The Federal Communications Commission in the US earlier this month gave Microsoft permission to make proof-of-concept demonstrations of the service that would connect Azure with a ground station the company wants to build, CNBC reported on Friday.
According to documents the company filed with the FCC last month, Microsoft plans to connect a Spanish imaging satellite, called Deimos-2, to two ground stations in Washington.
The aim of the company is to show its ability to directly download satellite "data to the Azure Cloud for immediate processing," the FCC documents said.
Also called an earth station, a ground station is a crucial link for data transmission to and from satellites in orbit.
Microsoft seeks to perform demonstrations before, during and after its Ignite conference for IT professionals, beginning September 22, said the CNBC report, citing a different FCC filing.
The development comes at a time when the competition between Amazon's Cloud computing arm, Amazon Web Services (AWS) and Microsoft is growing.
AWS, which is rapidly expanding its influence in the space industry, announced a new unit called AWS for Aerospace and Satellite Solutions in June.

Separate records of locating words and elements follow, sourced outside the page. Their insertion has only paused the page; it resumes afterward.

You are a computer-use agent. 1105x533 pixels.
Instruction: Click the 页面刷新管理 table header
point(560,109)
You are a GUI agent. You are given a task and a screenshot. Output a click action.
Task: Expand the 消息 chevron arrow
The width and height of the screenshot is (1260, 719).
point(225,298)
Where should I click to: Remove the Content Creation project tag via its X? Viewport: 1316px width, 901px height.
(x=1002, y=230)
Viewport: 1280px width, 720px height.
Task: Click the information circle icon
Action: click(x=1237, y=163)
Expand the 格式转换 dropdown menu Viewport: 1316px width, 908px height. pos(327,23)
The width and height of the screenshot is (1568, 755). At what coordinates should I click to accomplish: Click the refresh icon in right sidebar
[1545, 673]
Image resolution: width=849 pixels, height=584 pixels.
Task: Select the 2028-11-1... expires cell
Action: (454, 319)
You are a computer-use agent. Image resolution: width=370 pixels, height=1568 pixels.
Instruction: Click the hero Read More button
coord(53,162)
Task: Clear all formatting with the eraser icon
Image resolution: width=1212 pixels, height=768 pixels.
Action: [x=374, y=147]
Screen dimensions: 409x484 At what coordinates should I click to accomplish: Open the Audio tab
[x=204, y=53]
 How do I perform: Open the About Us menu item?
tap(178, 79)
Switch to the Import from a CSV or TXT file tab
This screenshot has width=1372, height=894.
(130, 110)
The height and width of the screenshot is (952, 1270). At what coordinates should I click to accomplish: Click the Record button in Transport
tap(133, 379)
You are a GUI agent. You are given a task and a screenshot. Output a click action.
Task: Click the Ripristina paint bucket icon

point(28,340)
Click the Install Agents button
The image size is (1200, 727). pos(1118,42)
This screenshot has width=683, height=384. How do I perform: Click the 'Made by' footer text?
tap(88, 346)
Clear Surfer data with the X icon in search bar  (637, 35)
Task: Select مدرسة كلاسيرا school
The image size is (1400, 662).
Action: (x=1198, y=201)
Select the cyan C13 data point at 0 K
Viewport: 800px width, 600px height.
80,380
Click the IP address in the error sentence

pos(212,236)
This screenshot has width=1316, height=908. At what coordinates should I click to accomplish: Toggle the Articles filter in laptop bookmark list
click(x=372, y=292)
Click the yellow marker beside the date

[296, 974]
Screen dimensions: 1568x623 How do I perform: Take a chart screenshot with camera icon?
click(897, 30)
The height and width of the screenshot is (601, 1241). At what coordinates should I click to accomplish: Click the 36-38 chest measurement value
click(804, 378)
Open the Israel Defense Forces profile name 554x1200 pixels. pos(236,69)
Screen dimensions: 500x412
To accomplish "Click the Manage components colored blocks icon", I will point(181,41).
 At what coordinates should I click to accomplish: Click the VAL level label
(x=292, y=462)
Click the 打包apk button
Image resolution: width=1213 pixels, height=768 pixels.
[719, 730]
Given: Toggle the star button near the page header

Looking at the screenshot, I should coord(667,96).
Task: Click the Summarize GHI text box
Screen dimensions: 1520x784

AWS says it already has significant experience supporting commercial and government customers that design satellites and conduct spaceflight operations.
Its portfolio of Cloud services help organisations process and transform massive collections of data from space, and then quickly analyse the data to make it actionable, the company said.
Amazon last week vowed to continue its protests after the US Department of Defense (DoD) reaffirmed that Microsoft has won the $10 billion Joint Enterprise Defense Infrastructure, or JEDI, Cloud computing contract which was originally awarded in October last year.